I actually agree with them, to a point. The problem is the lesson I learned in programming class: don't allow your users to do stupid stuff. All they need to do on future models is require a password change the moment you connect to the device...like literally not let the user get into the settings without providing the webcam with a new password. People constantly have problems with hacks & stuff like this because they don't change their default Linksys password from admin/admin to something else. The problem is, most people are not technical enough to know that they should do that, therefore the company does have a social responsibility to tweak the software to stupid-proof it. Same with email...imo 2FA should be required on everything. Mandatory quarterly password changes should be required. Amazon, Gmail, Outlook, Hotmail, Yahoo, you name it. Force your customers to protect themselves.

 

[R0H1T]

Bad timing or what 🙄
Intel Announces Atom E3900 Series - Goldmont for the Internet of Things & More

 

[Fritzo]

My SmartTV actually got infected by a "free movie" app on the Samsung store. I detected the traffic on my Juniper firewall a few weeks ago and ended up resetting the TV.

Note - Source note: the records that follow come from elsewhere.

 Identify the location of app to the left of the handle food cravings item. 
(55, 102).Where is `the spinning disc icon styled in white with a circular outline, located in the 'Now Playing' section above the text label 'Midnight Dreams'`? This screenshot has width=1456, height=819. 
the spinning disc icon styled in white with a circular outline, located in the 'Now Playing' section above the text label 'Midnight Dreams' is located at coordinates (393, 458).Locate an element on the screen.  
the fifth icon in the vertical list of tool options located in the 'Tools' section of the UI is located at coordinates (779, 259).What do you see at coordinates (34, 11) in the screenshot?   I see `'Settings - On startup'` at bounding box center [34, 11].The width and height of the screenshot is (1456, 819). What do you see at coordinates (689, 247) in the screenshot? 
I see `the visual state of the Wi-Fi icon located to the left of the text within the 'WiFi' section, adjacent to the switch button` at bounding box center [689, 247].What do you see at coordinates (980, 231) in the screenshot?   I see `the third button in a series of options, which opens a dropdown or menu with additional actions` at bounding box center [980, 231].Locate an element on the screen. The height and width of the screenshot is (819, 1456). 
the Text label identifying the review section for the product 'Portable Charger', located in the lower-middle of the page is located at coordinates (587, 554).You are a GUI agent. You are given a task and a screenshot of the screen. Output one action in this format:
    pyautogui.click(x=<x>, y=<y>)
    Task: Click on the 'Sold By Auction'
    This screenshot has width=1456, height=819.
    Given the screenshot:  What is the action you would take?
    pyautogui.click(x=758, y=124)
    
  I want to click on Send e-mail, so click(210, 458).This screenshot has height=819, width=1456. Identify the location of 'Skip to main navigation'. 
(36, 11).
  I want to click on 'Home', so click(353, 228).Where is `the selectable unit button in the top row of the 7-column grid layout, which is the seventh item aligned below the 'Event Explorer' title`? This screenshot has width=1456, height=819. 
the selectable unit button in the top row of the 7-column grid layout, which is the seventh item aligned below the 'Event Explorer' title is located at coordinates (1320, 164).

Wonder if something similar was the entry-point on other devices.

 

[Ruptga]

I actually agree with them, to a point. The problem is the lesson I learned in programming class: don't allow your users to do stupid stuff. All they need to do on future models is require a password change the moment you connect to the device...like literally not let the user get into the settings without providing the webcam with a new password. People constantly have problems with hacks & stuff like this because they don't change their default Linksys password from admin/admin to something else. The problem is, most people are not technical enough to know that they should do that, therefore the company does have a social responsibility to tweak the software to stupid-proof it. Same with email...imo 2FA should be required on everything. Mandatory quarterly password changes should be required. Amazon, Gmail, Outlook, Hotmail, Yahoo, you name it. Force your customers to protect themselves.

Hah, spear, to a point.

And how about no on that two-factor thing. Also the quarterly reset thing, I already have to do that and you know what I (and pretty much everyone else) do every single time? XXXXXX1, then next time it's XXXXXX2, and so on until it lets me reuse XXXXXX1. All it does is annoy users while marginally increasing password complexity. Policies that work will help without getting in the way, like how routers these days come with a preset password that's unique and in big print on the side of the unit.

 

[Kaido]

My SmartTV actually got infected by a "free movie" app on the Samsung store. I detected the traffic on my Juniper firewall a few weeks ago and ended up resetting the TV.

Wonder if something similar was the entry-point on other devices.

That's one of the things that scares me about putting Android in everything...massive security risks. Viruses, malware, botnets, you name it. As much as everyone complains about iOS being a walled garden, at least you can't download a fake free version of Angry Birds from Russian & get charged in a scam attack.